If this configuration parameter is set, short-circuit local reads will skip checksums. This is normally not recommended, but it may be useful for special setups. You might consider using this if you are doing your own checksumming outside of HDFS.

dfs.client.read.shortcircuit.streams.cache.size

256

The DFSClient maintains a cache of recently opened file descriptors. This parameter controls the size of that cache.
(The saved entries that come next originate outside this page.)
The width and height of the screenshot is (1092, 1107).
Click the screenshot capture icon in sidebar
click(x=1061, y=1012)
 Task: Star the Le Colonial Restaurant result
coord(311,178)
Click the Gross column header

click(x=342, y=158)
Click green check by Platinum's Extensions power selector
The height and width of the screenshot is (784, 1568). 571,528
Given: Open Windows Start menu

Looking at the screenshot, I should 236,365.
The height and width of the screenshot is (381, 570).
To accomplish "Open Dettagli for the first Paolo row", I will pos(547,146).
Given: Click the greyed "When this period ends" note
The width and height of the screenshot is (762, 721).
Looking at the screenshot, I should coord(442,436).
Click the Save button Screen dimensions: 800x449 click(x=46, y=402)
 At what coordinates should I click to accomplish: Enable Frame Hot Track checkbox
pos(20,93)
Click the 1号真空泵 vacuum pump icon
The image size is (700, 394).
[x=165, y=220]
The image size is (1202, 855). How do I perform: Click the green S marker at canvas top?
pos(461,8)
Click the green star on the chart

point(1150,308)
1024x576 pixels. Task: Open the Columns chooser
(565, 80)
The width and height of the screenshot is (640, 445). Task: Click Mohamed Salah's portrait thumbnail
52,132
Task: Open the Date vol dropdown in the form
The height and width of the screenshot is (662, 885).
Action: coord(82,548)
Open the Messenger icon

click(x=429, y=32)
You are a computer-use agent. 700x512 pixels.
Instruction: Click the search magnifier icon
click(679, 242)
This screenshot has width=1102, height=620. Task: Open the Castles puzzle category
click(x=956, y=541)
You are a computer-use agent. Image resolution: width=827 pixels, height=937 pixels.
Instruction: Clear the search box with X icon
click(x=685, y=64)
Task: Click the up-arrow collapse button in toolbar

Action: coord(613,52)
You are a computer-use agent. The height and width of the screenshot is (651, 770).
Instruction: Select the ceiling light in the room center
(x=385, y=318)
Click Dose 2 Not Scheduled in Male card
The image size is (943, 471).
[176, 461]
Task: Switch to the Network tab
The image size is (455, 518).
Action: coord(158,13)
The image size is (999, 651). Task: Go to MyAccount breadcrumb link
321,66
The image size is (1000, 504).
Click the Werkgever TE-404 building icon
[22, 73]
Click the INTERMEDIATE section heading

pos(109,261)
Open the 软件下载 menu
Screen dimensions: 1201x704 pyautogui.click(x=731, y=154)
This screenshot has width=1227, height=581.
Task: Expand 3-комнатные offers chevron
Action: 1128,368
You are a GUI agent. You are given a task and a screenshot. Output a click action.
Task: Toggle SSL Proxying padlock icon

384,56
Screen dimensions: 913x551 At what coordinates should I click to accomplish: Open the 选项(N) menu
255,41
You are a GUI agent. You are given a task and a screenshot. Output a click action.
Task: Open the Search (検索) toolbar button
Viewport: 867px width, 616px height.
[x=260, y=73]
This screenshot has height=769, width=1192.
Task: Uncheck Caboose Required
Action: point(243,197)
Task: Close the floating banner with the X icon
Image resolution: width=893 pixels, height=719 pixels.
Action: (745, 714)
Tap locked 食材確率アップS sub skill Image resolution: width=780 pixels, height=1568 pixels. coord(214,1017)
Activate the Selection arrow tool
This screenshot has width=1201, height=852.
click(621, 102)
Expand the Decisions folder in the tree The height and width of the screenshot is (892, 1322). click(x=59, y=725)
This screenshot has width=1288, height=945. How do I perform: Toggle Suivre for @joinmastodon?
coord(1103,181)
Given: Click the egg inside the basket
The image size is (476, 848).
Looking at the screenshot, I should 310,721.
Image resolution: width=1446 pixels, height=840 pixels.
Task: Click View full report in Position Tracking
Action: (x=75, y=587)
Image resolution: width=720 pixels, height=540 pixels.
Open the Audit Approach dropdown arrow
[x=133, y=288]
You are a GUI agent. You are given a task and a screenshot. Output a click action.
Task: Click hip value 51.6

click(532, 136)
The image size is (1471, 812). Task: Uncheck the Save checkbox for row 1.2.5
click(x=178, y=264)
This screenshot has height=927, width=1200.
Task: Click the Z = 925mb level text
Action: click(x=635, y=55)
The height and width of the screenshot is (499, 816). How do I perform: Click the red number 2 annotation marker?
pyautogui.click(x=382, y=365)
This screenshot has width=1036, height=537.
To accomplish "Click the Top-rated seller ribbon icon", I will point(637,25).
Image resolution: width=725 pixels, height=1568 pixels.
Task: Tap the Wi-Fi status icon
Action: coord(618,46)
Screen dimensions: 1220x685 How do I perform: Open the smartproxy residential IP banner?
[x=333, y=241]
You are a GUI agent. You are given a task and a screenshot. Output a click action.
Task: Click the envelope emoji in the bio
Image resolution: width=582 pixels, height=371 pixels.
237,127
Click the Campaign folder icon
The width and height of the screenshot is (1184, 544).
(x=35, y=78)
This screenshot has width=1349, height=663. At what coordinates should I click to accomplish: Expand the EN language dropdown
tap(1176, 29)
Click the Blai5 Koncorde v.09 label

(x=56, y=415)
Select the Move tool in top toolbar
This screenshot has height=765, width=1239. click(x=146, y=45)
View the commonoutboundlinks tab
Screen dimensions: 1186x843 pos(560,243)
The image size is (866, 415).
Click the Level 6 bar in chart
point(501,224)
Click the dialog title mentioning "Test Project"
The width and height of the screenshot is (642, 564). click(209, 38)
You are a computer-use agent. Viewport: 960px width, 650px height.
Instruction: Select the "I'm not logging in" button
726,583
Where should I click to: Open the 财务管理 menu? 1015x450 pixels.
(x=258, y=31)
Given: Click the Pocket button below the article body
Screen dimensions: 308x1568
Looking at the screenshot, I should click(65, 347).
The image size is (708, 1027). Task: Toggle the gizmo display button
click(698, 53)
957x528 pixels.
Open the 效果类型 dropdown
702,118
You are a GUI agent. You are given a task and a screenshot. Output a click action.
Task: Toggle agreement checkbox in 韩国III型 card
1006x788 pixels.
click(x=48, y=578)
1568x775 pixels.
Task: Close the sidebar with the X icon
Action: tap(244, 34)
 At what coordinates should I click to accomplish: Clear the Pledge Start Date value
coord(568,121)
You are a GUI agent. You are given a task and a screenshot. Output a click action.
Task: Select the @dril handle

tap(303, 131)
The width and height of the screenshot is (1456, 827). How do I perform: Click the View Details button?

Setting this higher will use more file descriptors, but potentially provide better performance on workloads involving lots of seeks.

dfs.client.read.shortcircuit.streams.cache.expiry.ms

300000

This controls the minimum amount of time (in milliseconds) file descriptors need to sit in the client cache context before they can be closed for being inactive for too long.

The XML for these entries:

<configuration>
  <property>
    <name>dfs.client.read.shortcircuit</name>
    <value>true</value>
  </property>
  
  <property>
    <name>dfs.domain.socket.path</name>
    <value>/var/lib/hadoop-hdfs/dn_socket</value>
  </property>
  
  <property>
    <name>dfs.client.domain.socket.data.traffic</name>
    <value>false</value>
  </property>
    
  <property>
    <name>dfs.client.use.legacy.blockreader.local</name>
    <value>false</value>
  </property>
      
  <property>
    <name>dfs.datanode.hdfs-blocks-metadata.enabled</name>
    <value>true</value>
  </property>
  
    <property>
    <name>dfs.client.file-block-storage-locations.timeout.millis</name>
    <value>60000</value>
  </property>
  
    <property>
    <name>dfs.client.read.shortcircuit.skip.checksum</name>
    <value>false</value>
  </property>
    
    <property>
    <name>dfs.client.read.shortcircuit.streams.cache.size</name>
    <value>256</value>
  </property>
    
    <property>
    <name>dfs.client.read.shortcircuit.streams.cache.expiry.ms</name>
    <value>300000</value>
  </property>
</configuration>

WebHDFS Administrator Guide

    Use the following instructions to set up WebHDFS:
  • Set up WebHDFS. Add the following property to the hdfs-site.xml file:

    <property>
       <name>dfs.webhdfs.enabled</name>
       <value>true</value>
    </property>
  • [Optional] - If running a secure cluster, follow the steps listed below.

    • Create an HTTP service user principal using the command given below:

      kadmin: addprinc -randkey HTTP/$<Fully_Qualified_Domain_Name>@$<Realm_Name>.COM

      where:

      • Fully_Qualified_Domain_Name: Host where NameNode is deployed

      • Realm_Name: Name of your Kerberos realm

    • Create keytab files for the HTTP principals.

      kadmin: xst -norandkey -k /etc/security/spnego.service.keytab HTTP/$<Fully_Qualified_Domain_Name>
    • Verify that the keytab file and the principal are associated with the correct service.

      klist –k -t /etc/security/spnego.service.keytab
    • Add the following properties to the hdfs-site.xml file.

      <property>
         <name>dfs.web.authentication.kerberos.principal</name>
         <value>HTTP/$<Fully_Qualified_Domain_Name>@$<Realm_Name>.COM</value>
      </property>
      <property>
         <name>dfs.web.authentication.kerberos.keytab</name>
         <value>/etc/security/spnego.service.keytab</value>
      </property>

      where:

      • Fully_Qualified_Domain_Name: Host where NameNode is deployed

      • Realm_Name: Name of your Kerberos realm

  • Restart the NameNode and DataNode services using the applicable commands in the "Controlling PHD Services Manually" section of the PHD Reference Guide.